Document text:
Winger Andrew Kellaway is looking to prove his worth as a Wallaby following his breakout start in the first Bledisloe Test
Kellaway was one of the standouts in the 33-25 loss to the All Blacks, crossing for the first try of the game.
For the 25-year-old, the start caps a whirlwind month for the Rebel after his return from stints in the UK and Japan.
Kellaway decided to head to Northampton in 2018 after an interrupted period with the Waratahs due to injuries.
He would return to Australia and the Rebels in 2020, ending as the leading Super Rugby try-scorer before the COVID-shutdown.
He eventually made the call to head to Japan for a brief period, returning to Melbourne at the back-end of Trans-Tasman.
Kellaway admits the decision to head overseas transformed his career.
“I was injured for my past two seasons with the Waratahs. I broke my foot and then my throat so I didn’t play a lot of footy. I think that impacted where I sat with the hierarchy that exists there with players and if I’m honest, the writing was on the well there," he explained on Monday to reporters.

Data for analysis:
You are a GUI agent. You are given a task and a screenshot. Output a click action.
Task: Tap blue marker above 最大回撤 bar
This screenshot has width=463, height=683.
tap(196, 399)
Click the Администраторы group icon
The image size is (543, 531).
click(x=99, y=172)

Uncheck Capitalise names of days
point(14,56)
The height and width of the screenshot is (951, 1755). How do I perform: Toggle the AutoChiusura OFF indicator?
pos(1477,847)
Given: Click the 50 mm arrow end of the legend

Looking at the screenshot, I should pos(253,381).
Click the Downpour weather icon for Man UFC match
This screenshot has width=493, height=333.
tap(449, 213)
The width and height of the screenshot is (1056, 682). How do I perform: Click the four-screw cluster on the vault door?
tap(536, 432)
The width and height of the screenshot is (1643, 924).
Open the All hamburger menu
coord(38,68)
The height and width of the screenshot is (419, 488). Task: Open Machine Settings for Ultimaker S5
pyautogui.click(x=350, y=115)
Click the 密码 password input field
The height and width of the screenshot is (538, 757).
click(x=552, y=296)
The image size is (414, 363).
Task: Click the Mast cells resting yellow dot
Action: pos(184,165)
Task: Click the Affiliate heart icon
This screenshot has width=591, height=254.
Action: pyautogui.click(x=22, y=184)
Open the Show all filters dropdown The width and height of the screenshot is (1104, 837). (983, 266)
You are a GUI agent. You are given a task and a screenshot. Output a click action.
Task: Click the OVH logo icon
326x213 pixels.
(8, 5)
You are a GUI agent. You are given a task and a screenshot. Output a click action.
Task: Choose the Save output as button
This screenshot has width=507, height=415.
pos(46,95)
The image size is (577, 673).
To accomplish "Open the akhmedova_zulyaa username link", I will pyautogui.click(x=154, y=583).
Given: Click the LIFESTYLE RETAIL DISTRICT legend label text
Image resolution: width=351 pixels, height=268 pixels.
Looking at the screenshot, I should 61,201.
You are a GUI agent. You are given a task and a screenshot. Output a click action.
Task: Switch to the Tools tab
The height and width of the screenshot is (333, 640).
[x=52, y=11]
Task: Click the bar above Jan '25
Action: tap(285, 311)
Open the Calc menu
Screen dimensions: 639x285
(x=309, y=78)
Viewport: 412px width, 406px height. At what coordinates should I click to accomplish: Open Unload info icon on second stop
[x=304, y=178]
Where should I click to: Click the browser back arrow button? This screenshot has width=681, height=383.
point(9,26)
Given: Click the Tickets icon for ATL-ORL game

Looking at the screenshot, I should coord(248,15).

What to do:
A: Answer these questions using the article on Andrew Kellaway:
(i) What was the final score of the first Bledisloe Test?
(ii) In what year did Kellaway go to Northampton?
(iii) Which two injuries does Kellaway say he had during his last two seasons with the Waratahs?
B: Carry on the article about Andrew Kellaway's career, starting after its final sentence.

Answers to the problems:
A:
(i) The All Blacks won 33-25.
(ii) He went to Northampton in 2018.
(iii) He broke his foot and then his throat.

B:
“Leaving was about getting more game time and the thing popped up with the (Northampton) Saints and Rob Horne, Taqele Naiyaravoro were heading there for the Waratahs.
“For me, it was probably the smartest move and I look back now and it’s the best thing I ever did.”
Whilst many Australians head overseas and all but concede their Wallaby dream could be over, it always seemed like destiny to Kellaway in his own 'strange and twisted way.'
The desire to return home built off this belief and proving to everyone he was good enough, in particular to himself.
“If you grow up and play Rugby, you want to be a Wallaby. If anyone says otherwise, I don’t want to call them a liar but they are not fair off,” he said.
“Circumstances affect things differently. Some guys go and are never going to be a Wallaby or in the mix and make a great career for themselves and make a lot of cash. Some of my friends are doing that and I am very happy to see that for them and I’m happy for them.
“For me, in the back of my head I always knew in my own strange and twisted way that I thought I was good enough to be a Wallaby and coming home was as much about proving that to myself as it was to every else.
“...On the Wallaby front, it was definitely about proving I was good enough and hopefully I’m one step closer."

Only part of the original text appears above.